Dr. Slatcher has also examined how marital relationships can impact the family environment and children’s health and well-being. Supported by an R01 grant from the NIH, he has studied the effects of family social environments on childhood asthma among youth in Detroit. He found that partner responsiveness positively impacts children’s health and well-being, and does so, in part, through better parenting. Dr. Slatcher also uses the Electronically Activated Recorder (EAR), which is an acoustic event-sampling device, and which permits actually hearing what goes on when people are at home together. He has shown that conflict at home, as measured with the EAR, is linked to less healthy diurnal cortisol patterns in young children and to greater asthma wheezing. This research with families has led him to develop and test the “Thriving Families” theoretical model for understanding how positive social relationships at home lead to healthy outcomes in childhood and beyond.
Dr.
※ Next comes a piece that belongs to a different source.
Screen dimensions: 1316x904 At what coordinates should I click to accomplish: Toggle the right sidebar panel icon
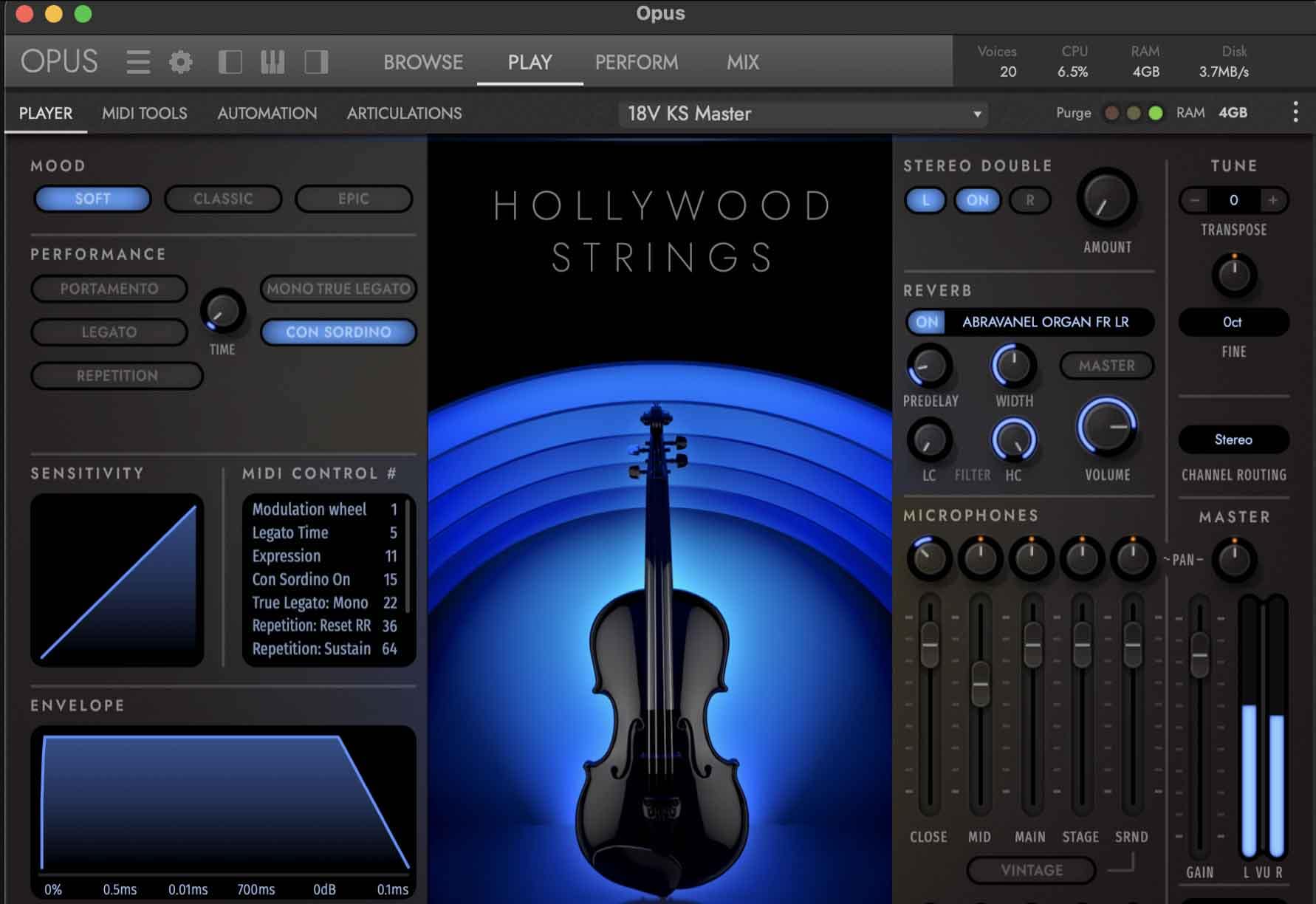(316, 62)
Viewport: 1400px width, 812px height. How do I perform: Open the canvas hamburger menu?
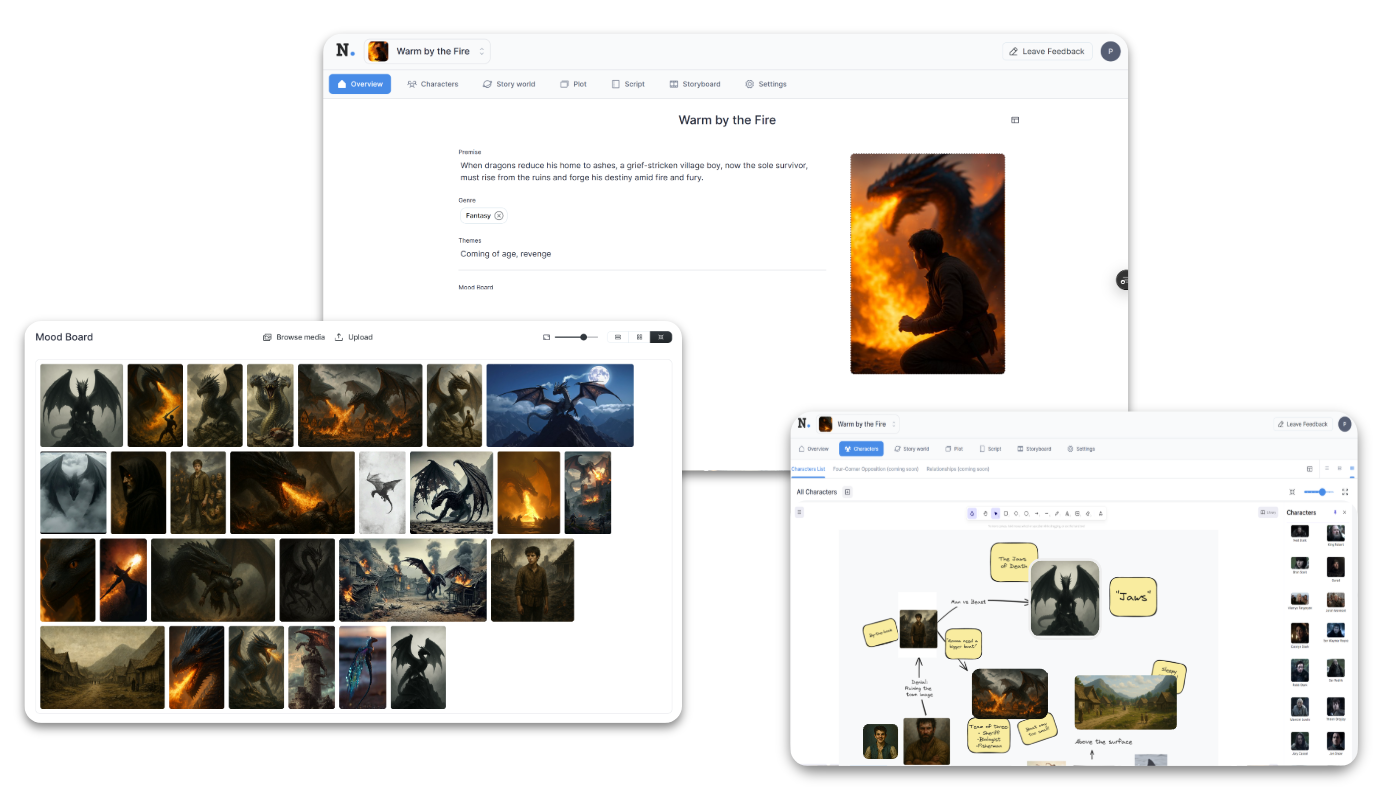(799, 512)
Slatcher is very prolific, having published 46 articles and chapters, many in our leading journals. For example, he has 7 articles in our own Health Psychology. He also is on the editorial boards of six journals. But Dr. Slatcher has also made substantial contributions at home. He pulled together over 50 behavioral health researchers from across our university and secured nearly $1,000,000 in internal funding to form Wayne State’s RoBUST organization (Researchers of Biobehavioral Health in Urban Settings Today). RoBUST stimulates cross-disciplinary urban health research and will help our university become a leader in urban health psychology and related fields.
For these contributions both internationally and locally, I’m very pleased to present this award to Dr. Richard Slatcher.